> **What the task asks**:
Write out the listing below word for word, keeping every line in the same order.

Raw data start

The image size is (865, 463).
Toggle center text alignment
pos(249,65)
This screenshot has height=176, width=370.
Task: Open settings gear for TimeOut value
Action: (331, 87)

Raw data end

> **Answer for this exercise**:
The image size is (865, 463).
Toggle center text alignment
pos(249,65)
This screenshot has height=176, width=370.
Task: Open settings gear for TimeOut value
Action: (331, 87)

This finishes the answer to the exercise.